= Aunt Jane of Kentucky =

Short story collection by Eliza Calvert Hall

Aunt Jane of Kentucky is a collection of nine short stories written by American author Eliza "Lida" Calvert Obenchain. Obenchain wrote the book under the pen name Eliza Calvert Hall, a pseudonym that she frequently used when writing her fictional works. Set in rural western Kentucky in the late nineteenth century, the book recounts an elderly quilt-maker Aunt Jane's memories of life in the rural south as told to an unnamed younger woman visitor.
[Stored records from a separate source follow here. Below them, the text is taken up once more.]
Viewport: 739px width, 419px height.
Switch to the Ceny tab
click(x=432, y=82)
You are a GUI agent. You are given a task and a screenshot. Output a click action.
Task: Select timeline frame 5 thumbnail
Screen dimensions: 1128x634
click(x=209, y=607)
The collection under the title Aunt Jane of Kentucky was first published together in 1907. The book appeared in at least thirty-three editions and reached approximately one million readers.

The most famous reader was perhaps United States President Theodore Roosevelt who suggested reading the book to listeners during a 1908 speech: "I cordially recommend the first chapter of Aunt Jane of Kentucky as a tract in all families where the menfolk tend to selfish or thoughtless or overbearing disregard to the rights of their womenfolk."
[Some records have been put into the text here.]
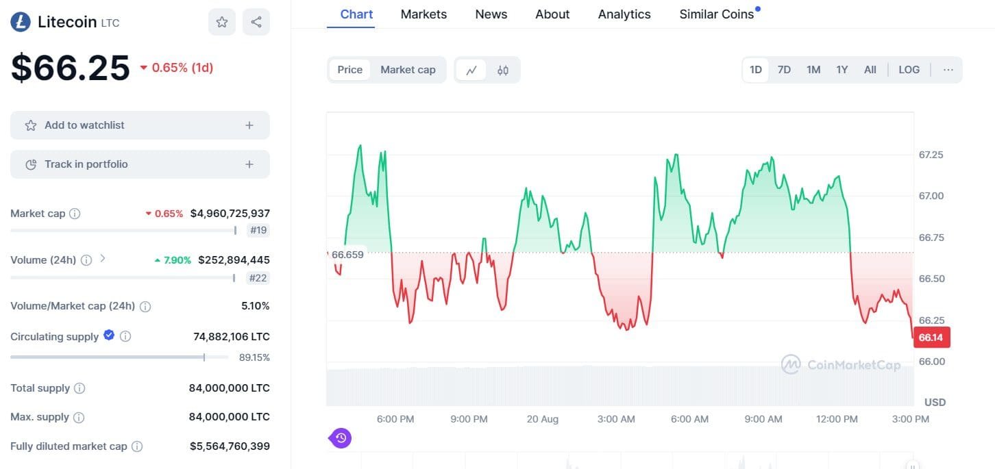Open Similar Coins section
Screen dimensions: 995x469
click(x=716, y=14)
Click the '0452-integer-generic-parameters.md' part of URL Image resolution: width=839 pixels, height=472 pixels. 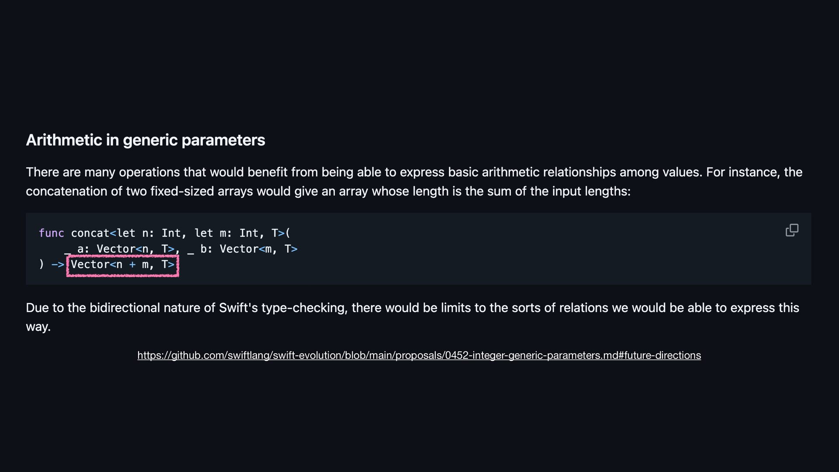click(x=531, y=355)
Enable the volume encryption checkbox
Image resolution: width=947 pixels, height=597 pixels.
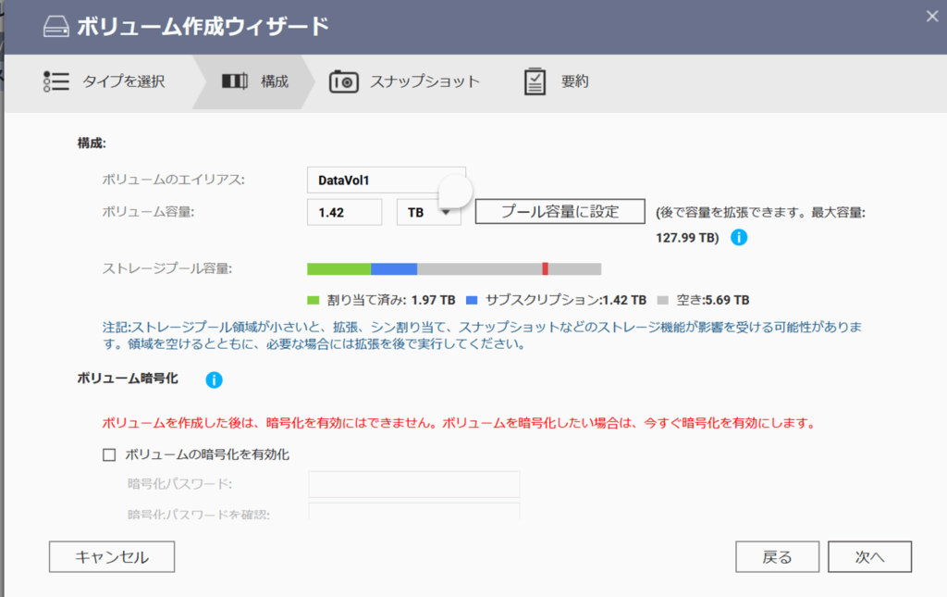tap(110, 454)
Beulah Strong, an artist trained in Paris and teaching at Potter College in Bowling Green, Kentucky, used the description of Aunt Jane at the beginning of the story, "Sally Ann's Experience," as her model for the book's frontispiece. Strong created fourteen more pen and ink illustrations to open nine of the stories and to serve as tail-pieces at the end of five stories.

==Stories==
- I. Sally Ann's Experience
- II. The New Organ
- III. Aunt Jane's Album
- IV. "Sweet Day of Rest"
- V. Milly Baker's Boy
- VI. The Baptizing at Kittle Creek
- VII. How Sam Amos Rode in the Tournament
- VIII. Mary Andrews' Dinner Party
- IX. The Gardens of Memory

==Publication history and reception==

The first story in the book Sally Ann's Experience was originally published in Cosmopolitan magazine in 1898. The popularity of the story resulted in it being reprinted in Cosmopolitan multiple times, and printed in various other popular newspapers and magazines around the world. After its inclusion in Aunt Jane of Kentucky (Boston: Little, Brown, and Company, 1907) the demand for the story remained high, so Little, Brown, and Company republished it in 1910. In an Introduction to the 1910 republication of the story, Obenchain describes it as "a plain tale of plain people told in the plain dialect of a plain old woman.".

In 1995 Aunt Jane of Kentucky was reprinted by the University Press of Kentucky as a paperback with a new foreword by Bonnie Jean Cox, University of Kentucky Libraries.

Another collection of Aunt Jane stories was published in 1909 as The Land of Long Ago.